Monday, July 24, 2006

Beached Whale!

Today marks 33 weeks of pregnancy – and the day my hormones/emotions went skew if.

It all started about half an hour ago when I was relaxing in a nice warm bubble bath. I haven’t felt the best today...mainly fatigued and cumbersome. I thought I would get in the bath and relax for a bit and then Byron could join me after.

Well that’s what I thought until I asked him to get in and he responded with..."I can’t get in there isn’t enough room!".

He then asked me to get out. I promptly burst into tears...an uncontrollable sob. Poor Trevor thought I was laughing at first and Byron thought I was pretending. To the eyes of a child (lets face it anyone’s eyes), I must have looked like a beached whale.
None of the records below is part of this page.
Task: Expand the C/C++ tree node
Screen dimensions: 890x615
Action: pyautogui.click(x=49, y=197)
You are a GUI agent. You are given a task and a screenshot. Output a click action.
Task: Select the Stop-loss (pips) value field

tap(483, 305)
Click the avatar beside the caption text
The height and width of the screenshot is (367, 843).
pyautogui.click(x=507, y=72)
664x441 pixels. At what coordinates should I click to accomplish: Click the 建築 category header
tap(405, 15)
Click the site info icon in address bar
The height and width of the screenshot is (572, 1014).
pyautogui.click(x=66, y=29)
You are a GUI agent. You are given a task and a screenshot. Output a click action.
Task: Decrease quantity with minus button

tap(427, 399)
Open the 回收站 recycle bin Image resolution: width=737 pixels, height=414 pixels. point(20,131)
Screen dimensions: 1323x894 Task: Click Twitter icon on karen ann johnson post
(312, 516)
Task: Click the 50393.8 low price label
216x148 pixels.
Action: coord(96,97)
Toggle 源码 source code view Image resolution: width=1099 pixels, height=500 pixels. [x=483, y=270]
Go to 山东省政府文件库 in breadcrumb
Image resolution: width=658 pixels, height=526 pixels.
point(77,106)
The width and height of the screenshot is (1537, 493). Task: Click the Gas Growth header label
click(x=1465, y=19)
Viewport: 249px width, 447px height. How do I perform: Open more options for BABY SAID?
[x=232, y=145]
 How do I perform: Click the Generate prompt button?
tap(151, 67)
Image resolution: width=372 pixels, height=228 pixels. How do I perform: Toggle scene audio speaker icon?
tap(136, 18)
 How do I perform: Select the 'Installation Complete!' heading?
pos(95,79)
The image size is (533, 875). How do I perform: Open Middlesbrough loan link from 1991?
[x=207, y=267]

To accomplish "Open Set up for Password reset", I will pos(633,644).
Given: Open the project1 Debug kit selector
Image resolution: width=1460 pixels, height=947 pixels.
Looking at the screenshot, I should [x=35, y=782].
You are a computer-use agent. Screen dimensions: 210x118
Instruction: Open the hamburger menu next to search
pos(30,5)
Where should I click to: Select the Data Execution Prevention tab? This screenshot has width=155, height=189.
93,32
I sure felt like one.

Byron got in and proceeded to tell me everything was ok and that he was sorry, but still I sobbed. Trevor promptly grabbed my towel and helped me out (whilst I muttered that know one was to look at me!). After I got out I caught a glimpse of myself in the mirror and proceeded to burst into tears again. My face looked engorged, my upper arms definitely had a tuckshop feel to them and my feet were a little on the swollen side. Trevor was a little taken aback, seeing as I am normally one that has my emotions under control, and sat me on his knee. Of course, I had to get up...didn’t want to break his leg.

I hope today doesn’t mark the beginning of an emotional rollercoaster. I am hoping this was a one off. Although, I am confident it wasn’t and there will be more of this to come (I am a little sensitive about my weight - I am 500g from the 80kg mark!).

I think I might head off now...and wallow in my own self pity!